I believe in the need for organized veterinary medicine. I served on the North Carolina Veterinary Medical Association (NCVMA) Board of Directors for 6 years and as an officer for 4 years, completing my service as president in 1999. I am currently fulfilling my second term on the AASV Board of Directors. Veterinary organizations such as the NCVMA, AASV, and the AVMA give veterinarians a unified voice to the public and to the politicians. We as swine veterinarians need to be involved in our state and national veterinary associations. The voice of the food-animal veterinarian needs to be heard from within these organizations as well as from the AASV.

The AASV has been interwoven in my professional career. The annual meeting has been and continues to be my main source of continuing education. It is here that I have met and interacted with many people who have become friends, role models, and mentors. I have also had the opportunity to meet and mentor younger veterinarians and learn from them as well.

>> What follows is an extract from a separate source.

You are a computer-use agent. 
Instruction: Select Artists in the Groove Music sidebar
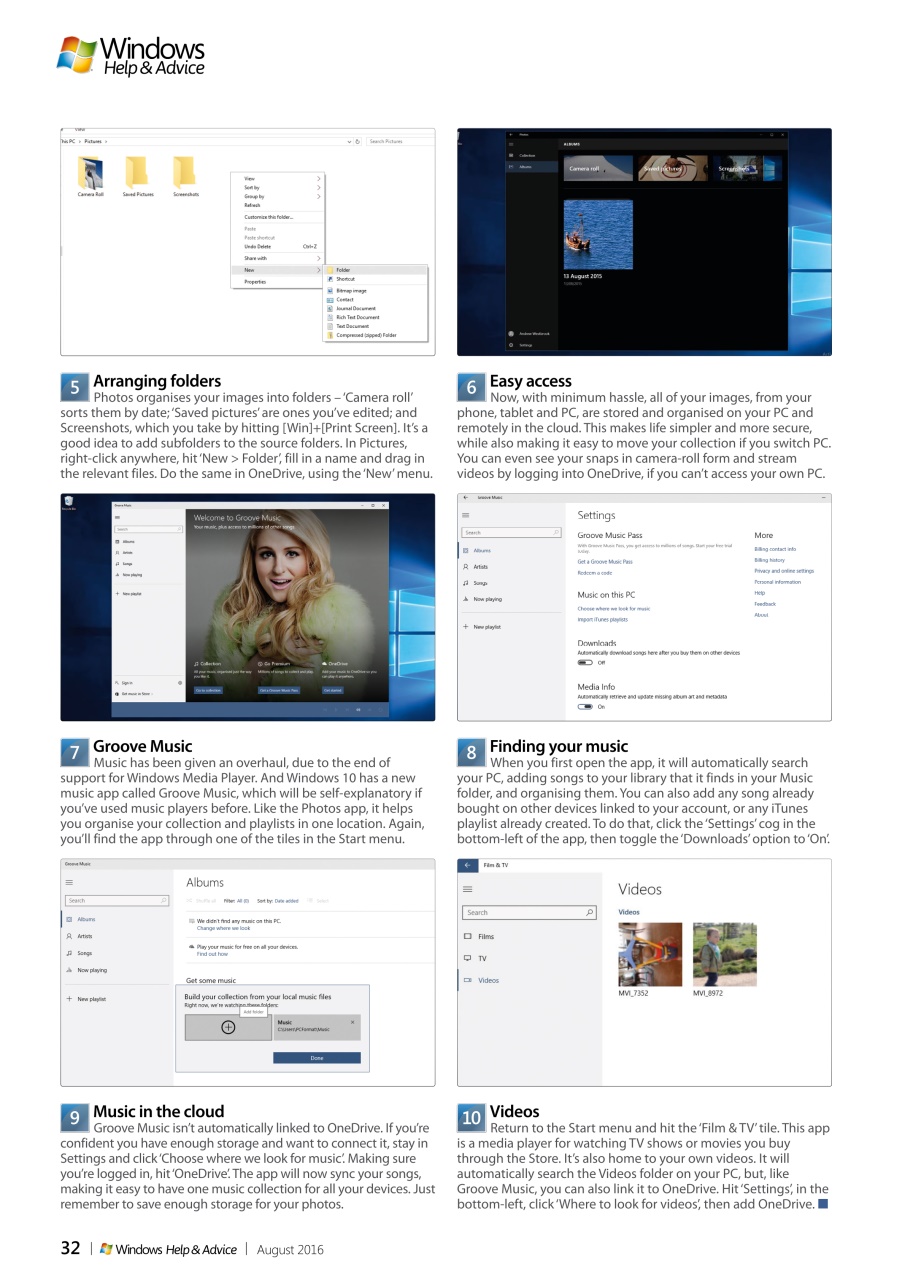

My goals as an officer include the following:

To be sure that the AASV continues as the primary source of information and training for our members. The annual meeting, JSHAP, the e-Letter, and the summer conference are all excellent ways to stay in touch with the current events of our industry. We must provide our members with the information and training to be the leaders on issues and diseases that face the swine industry.

Work to recruit new members and also to retain current members by making them aware of the tremendous benefits of the AASV. We have to market our association to new veterinarians and other food-animal veterinarians to show them the value of AASV membership. The AASV staff is unequaled in their abilities and the service they provide the members. We are in a global economy, and many of our disease issues are global. I would like to encourage international members in our organization. They are vital to our future and our success.

Encourage current veterinary students to consider food-animal medicine. This is the future of our profession: they need to be made welcome. The AASV has been a leader in these efforts, and we must continue to recruit students to food-animal medicine to avoid having a shortage of practictitioners doing research in the food-animal area.

Work with the AASV Foundation to raise money for research projects important to our industry and outreach to students. The AASV Foundation is starting to hit its stride and become a very important resource to our members and association.

Promote an awareness of animal welfare and work with the allied groups to be proactive in this area. This is a current topic and one that will continue to be a hot topic. We have to work with the swine industry, research institutions, and politicians to be sure we do what is right for all parties concerned.

My vision for the AASV is that this organization would evolve along with the food-animal industry to provide the United States and the world with a safe and plentiful food supply. This will require us to utilize technology to produce more with less. It will also require us to address concerns that the consumer has about animal welfare, antibiotic resistance, and environmental issues.

Veterinarians must be leaders in these efforts. We must promote science-based solutions to emotional people. This will require research, education, and training to bring about the changes needed. I have no doubt that the AASV and its members are up to this challenge. It is my desire to help provide leadership to make this vision a reality.

Thank you for taking time to read this letter and for caring enough to vote and support your organization.